- GIVEN EXERCISE:
How many lines in the listing below contain the string "header"? Reply with the number alone.
BEGIN EXTRACTED INFORMATION
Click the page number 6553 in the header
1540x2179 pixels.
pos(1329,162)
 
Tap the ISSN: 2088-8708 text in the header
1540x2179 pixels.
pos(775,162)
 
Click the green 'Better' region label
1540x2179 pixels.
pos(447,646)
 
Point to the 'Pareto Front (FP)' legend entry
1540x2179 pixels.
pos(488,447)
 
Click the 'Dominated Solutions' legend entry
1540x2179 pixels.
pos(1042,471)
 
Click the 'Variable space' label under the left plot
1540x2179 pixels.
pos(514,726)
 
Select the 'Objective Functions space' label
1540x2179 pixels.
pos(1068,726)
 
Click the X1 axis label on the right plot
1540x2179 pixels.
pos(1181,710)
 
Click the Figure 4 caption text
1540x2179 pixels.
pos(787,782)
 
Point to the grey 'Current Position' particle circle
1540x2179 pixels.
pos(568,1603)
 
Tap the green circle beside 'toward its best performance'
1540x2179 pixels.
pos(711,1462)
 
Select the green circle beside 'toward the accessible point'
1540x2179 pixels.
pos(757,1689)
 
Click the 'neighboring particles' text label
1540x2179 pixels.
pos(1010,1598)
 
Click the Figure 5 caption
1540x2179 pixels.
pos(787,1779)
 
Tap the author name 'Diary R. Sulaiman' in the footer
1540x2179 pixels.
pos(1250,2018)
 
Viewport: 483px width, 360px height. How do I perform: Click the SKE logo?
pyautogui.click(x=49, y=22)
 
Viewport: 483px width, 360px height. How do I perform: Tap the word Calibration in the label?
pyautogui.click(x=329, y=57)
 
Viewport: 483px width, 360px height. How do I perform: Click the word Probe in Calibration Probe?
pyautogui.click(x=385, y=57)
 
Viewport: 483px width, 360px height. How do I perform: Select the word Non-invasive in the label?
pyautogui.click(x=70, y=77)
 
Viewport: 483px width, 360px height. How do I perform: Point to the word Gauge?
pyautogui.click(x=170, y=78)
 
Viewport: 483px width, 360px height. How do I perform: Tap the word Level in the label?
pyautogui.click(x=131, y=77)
END EXTRACTED INFORMATION
- SOLVED PROBLEM:
2